◆ Exercise description ◆
For the records below, output each line exactly as it appears, from the first through the line with "You are a computer-use agent. This".

◆ Record set ◆
□ □ □ □ □ □ □

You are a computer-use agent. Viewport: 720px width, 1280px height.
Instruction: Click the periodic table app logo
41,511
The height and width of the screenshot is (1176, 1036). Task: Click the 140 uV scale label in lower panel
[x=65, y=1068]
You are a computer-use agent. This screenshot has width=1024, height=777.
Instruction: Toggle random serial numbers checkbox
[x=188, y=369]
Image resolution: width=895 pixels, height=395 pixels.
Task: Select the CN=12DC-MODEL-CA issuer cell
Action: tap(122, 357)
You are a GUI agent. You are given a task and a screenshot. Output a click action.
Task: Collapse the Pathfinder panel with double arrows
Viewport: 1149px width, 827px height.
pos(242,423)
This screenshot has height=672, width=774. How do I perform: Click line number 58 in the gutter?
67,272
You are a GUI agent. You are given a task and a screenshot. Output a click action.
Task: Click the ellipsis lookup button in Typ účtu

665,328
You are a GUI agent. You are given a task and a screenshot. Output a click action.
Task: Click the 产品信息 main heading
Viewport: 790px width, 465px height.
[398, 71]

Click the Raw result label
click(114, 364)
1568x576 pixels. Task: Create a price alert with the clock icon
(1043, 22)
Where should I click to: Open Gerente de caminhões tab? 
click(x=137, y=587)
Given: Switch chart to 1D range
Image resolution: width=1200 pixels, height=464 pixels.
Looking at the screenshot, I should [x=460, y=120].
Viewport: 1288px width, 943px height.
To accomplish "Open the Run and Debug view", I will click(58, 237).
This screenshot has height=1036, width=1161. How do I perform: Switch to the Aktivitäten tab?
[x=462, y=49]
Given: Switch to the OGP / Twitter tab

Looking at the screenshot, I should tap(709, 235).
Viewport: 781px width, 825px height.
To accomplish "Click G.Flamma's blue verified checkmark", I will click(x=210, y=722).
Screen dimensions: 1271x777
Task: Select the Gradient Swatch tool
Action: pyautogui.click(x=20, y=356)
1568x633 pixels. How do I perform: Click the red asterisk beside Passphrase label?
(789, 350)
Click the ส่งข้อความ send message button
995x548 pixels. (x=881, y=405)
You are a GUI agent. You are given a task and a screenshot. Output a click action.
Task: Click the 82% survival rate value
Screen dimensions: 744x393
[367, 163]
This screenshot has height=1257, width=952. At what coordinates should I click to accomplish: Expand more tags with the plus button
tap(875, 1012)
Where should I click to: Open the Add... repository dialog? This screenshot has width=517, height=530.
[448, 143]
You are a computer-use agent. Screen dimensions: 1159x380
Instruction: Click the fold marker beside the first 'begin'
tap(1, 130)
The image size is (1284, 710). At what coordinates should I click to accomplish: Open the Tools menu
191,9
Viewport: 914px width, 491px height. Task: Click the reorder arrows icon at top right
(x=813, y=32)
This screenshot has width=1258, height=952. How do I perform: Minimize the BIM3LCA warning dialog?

□ □ □ □ □ □ □

◆ Solved problem ◆
You are a computer-use agent. Viewport: 720px width, 1280px height.
Instruction: Click the periodic table app logo
41,511
The height and width of the screenshot is (1176, 1036). Task: Click the 140 uV scale label in lower panel
[x=65, y=1068]
You are a computer-use agent. This screenshot has width=1024, height=777.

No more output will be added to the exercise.